(Collected data)
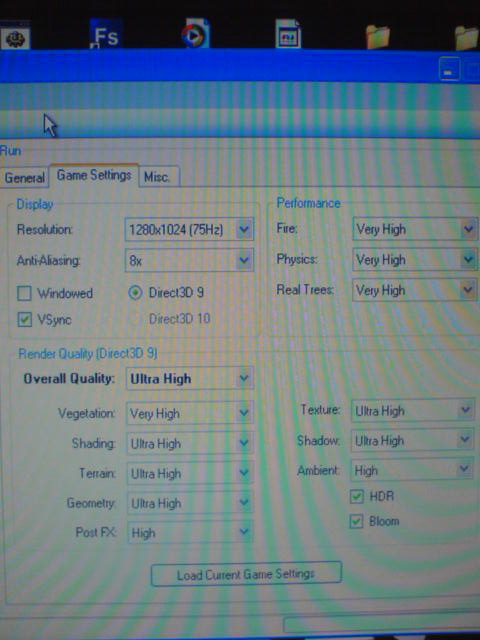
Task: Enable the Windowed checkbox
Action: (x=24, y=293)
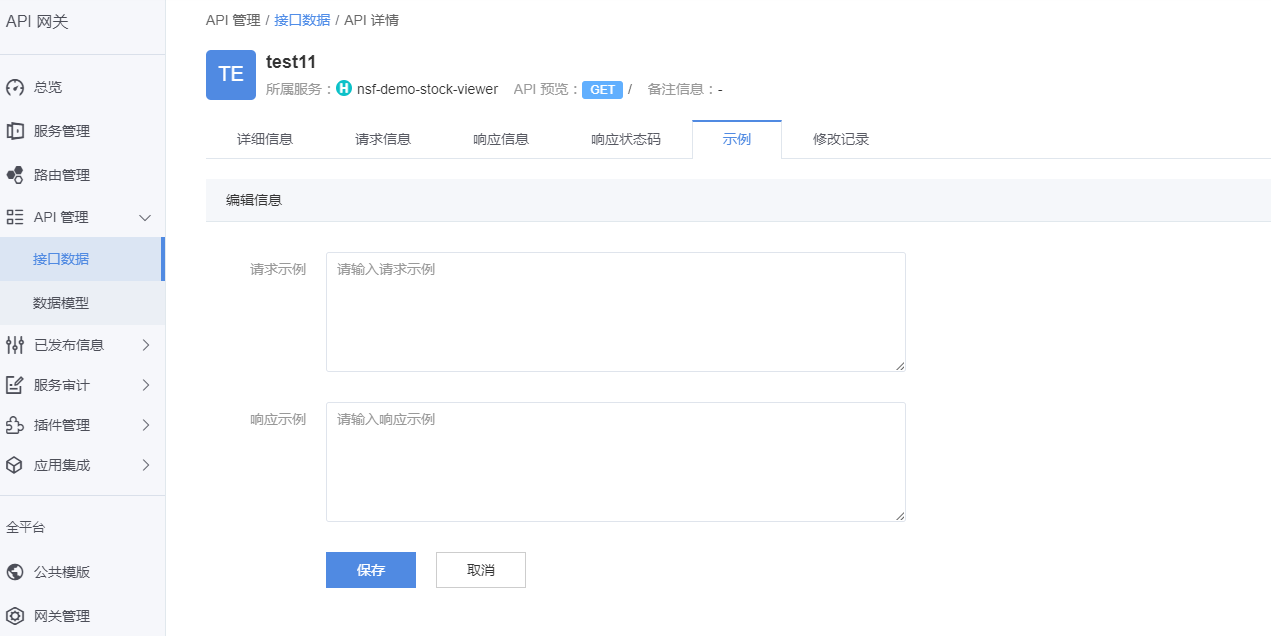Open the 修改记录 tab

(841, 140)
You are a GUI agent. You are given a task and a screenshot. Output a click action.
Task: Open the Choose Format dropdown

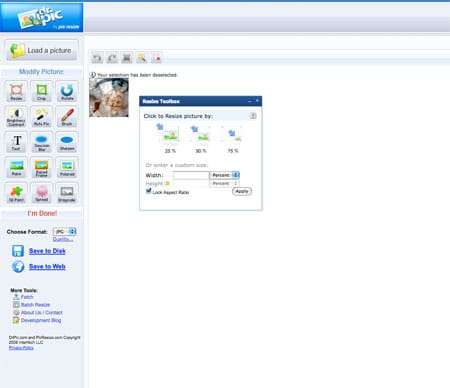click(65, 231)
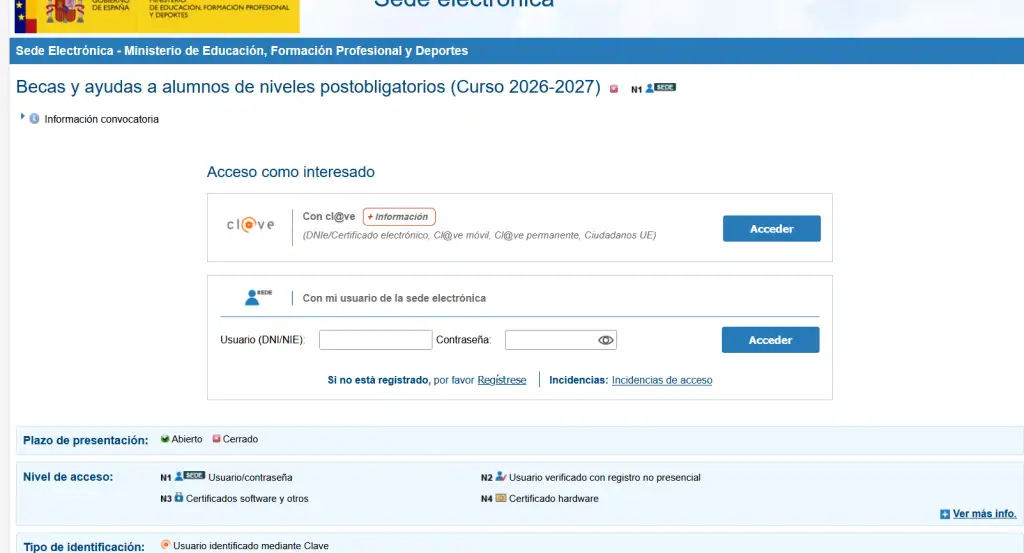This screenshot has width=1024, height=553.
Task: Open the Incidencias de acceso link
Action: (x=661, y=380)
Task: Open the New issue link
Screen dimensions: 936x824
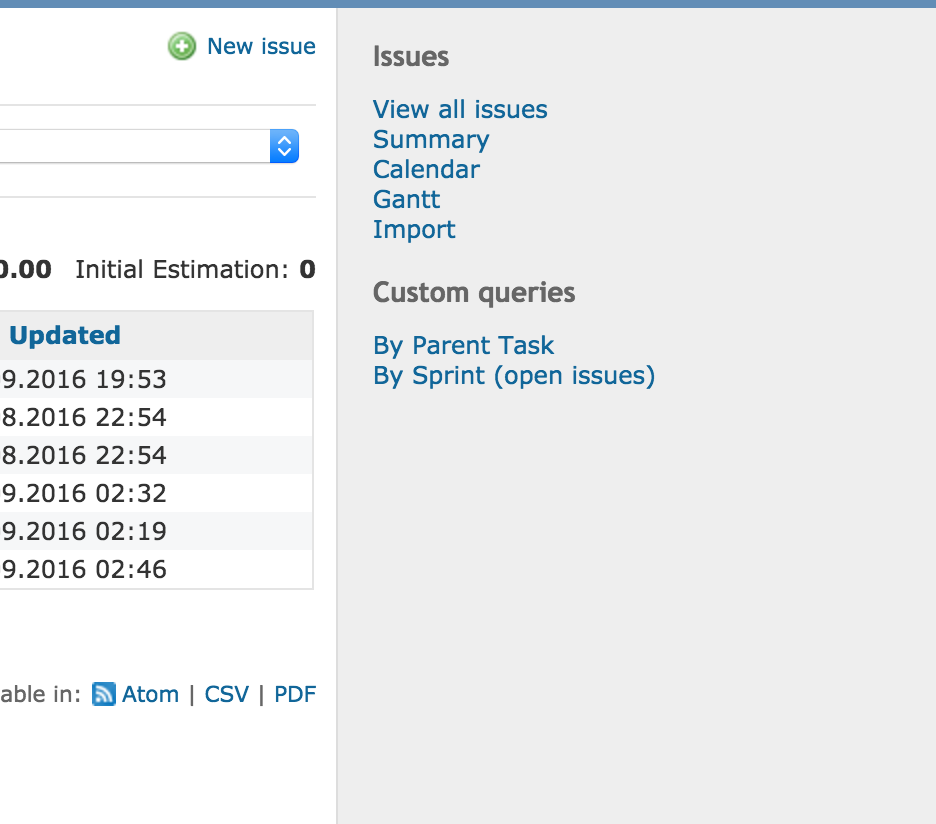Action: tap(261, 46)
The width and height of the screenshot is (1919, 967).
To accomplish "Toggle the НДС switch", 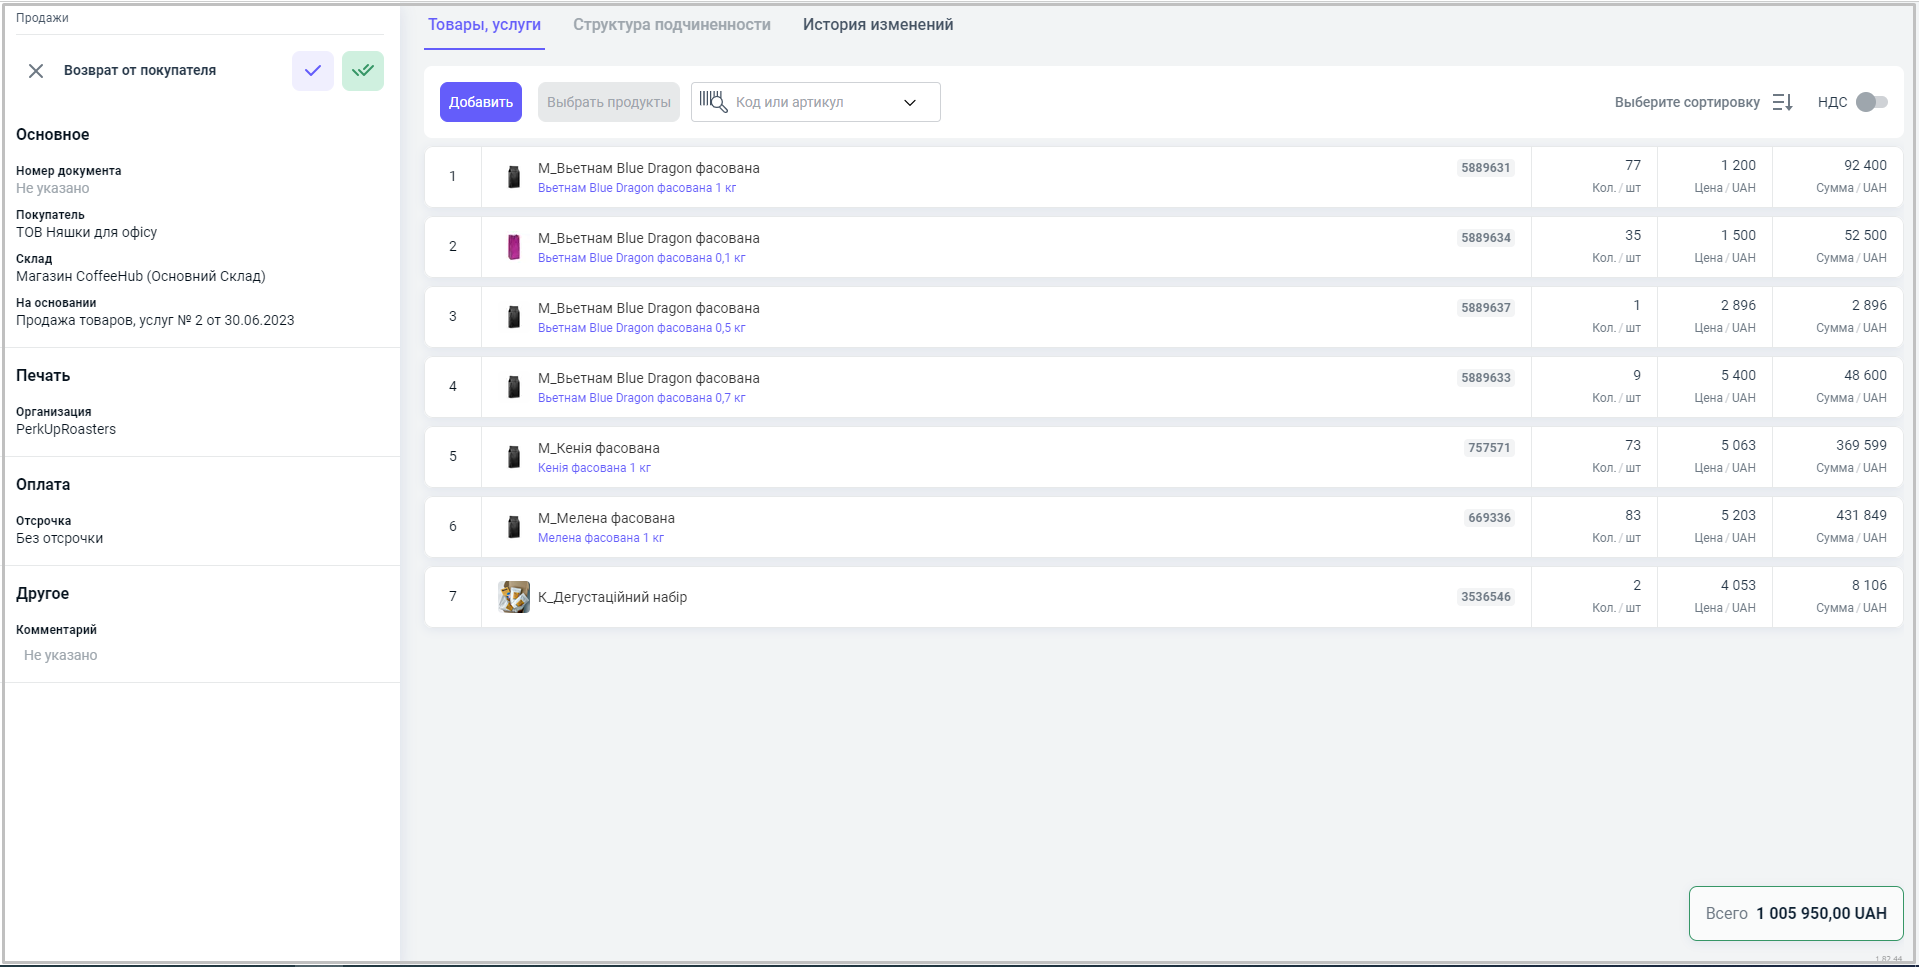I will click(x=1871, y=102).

--- Task goal ---
"You are a GUI" marks the first line to copy, and "The width and" marks the last. Repeat that stretch above exactly, with no pictures.

--- Solution ---
You are a GUI agent. You are given a task and a screenshot. Output a click action.
Task: Open the Choose Format dropdown

click(65, 231)
This screenshot has width=1024, height=553.
Task: Open the Incidencias de acceso link
Action: (x=661, y=380)
Task: Open the New issue link
Screen dimensions: 936x824
Action: tap(261, 46)
The width and height of the screenshot is (1919, 967).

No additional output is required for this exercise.